Tarefas a cumprir:
A - Responda às perguntas abaixo com base no texto sobre o Novo Qualis:
(i) Em que mês o Prof. Rocha-e-Silva volta à carga com o editorial?
(ii) A quem se dirige a carta aberta?
(iii) A quanto chegaram os downloads anuais de artigos da coleção SciELO nos primeiros nove anos?
B - Prolongue o texto sobre o Novo Qualis, começando logo depois da última frase apresentada.

Texto fornecido:
______________________________

Em agosto, o Prof. Rocha-e-Silva volta à carga com um editorial bem mais virulento “O Novo Qualis, que não tem nada a ver com a ciência do Brasil: carta aberta ao presidente da CAPES” no qual retoma alguns pontos com mais acidez: “O quarto problema diz respeito aos periódicos brasileiros. Aqui, o esnobismo dos numerólogos se junta a certo saudosismo brega pela moda chique do século passado. Os ilustres Senhores aprenderam etiqueta de publicação nos anos 60-80 com seus maiores (como eu aprendi com o velho Mauricio!): publicar em periódico brasileiro era burrice e vergonha! Ninguém lia, ninguém tinha acesso, etc, etc. Mas parece que os tipos nem perceberam que já estamos no Século XXI. E aqui também, Jorge, aqui na ciência, a moda chique começa a mudar: nestes primeiros nove anos, os downloads de artigos da coleção SciELO saltaram de menos de meio milhão para quase 100 milhões/ano. É isso mesmo: somos hoje duzentas vezes (vinte mil por cento!) mais lidos que em 2000! Não me entenda mal, meu amigo! Não estou querendo dizer que ao sul do Trópico de Câncer se publica ciência tão boa quanto ao norte. Mas essa diferença, que é real, não exclui a existência de viez anti-periódicos-terceiromundistas. Este viez define-se em poucas palavras: a diferença de impacto é muito maior que a diferença de qualidade. Traduzindo para o óbvio ululante: se um autor puder escolher entre citar artigos de qualidade semelhante, um o New England Journal, outro do Brazilian Journal, geralmente vai preferir o primeiro. Vale para autores do mundo inteiro, inclusive para brasileiros.”

______________________________

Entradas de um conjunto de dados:
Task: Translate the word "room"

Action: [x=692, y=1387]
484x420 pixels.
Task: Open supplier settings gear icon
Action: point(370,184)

______________________________

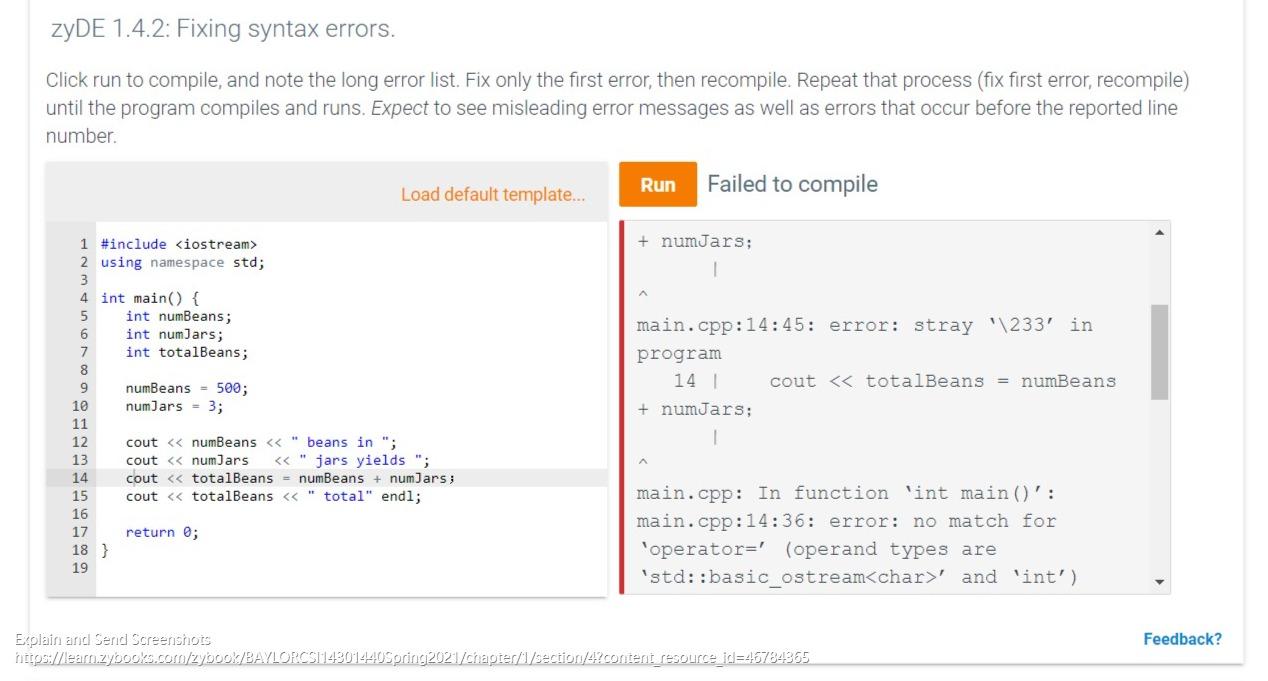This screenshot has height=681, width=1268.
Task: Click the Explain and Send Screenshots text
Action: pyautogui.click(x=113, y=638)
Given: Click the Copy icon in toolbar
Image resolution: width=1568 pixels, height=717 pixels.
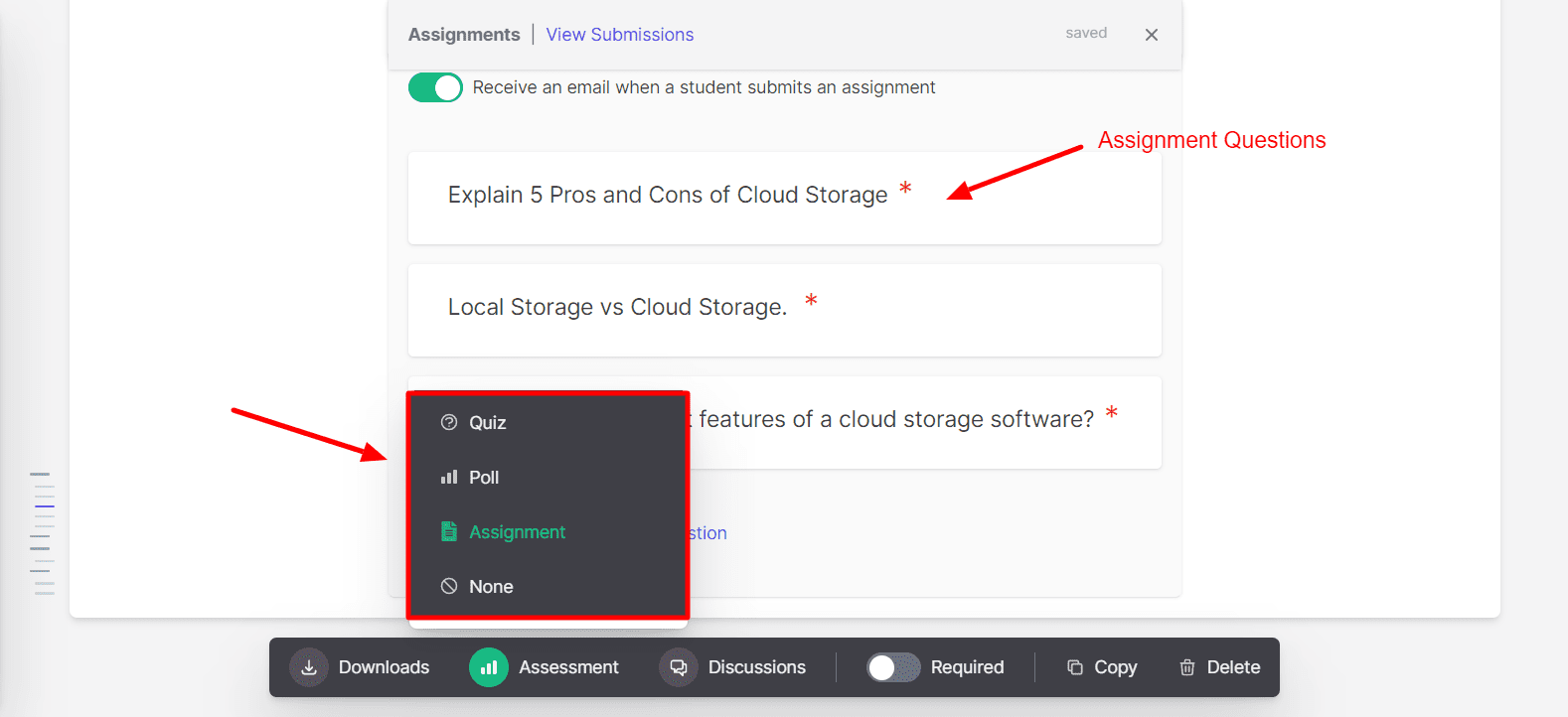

______________________________

Respostas:
A -
(i) Em agosto.
(ii) Ao presidente da CAPES.
(iii) A quase 100 milhões por ano.

B -
Bem, o ponto crítico nestas críticas, vindas de editores de revistas brasileiras, é sempre o impacto que o novo Qualis terá sobre o futuro das nossas publicações. Ou seja, o ponto a merecer uma discussão mais profunda é a necessidade e o papel de revistas científicas brasileiras. Se a CAPES e o CNPq motivarem a discussão, certamente diversas outras instituições, como o Scielo, o maior portal de revistas brasileiras, a FAPESP e as sociedade científicas terão interesse em participar.

Ilustração.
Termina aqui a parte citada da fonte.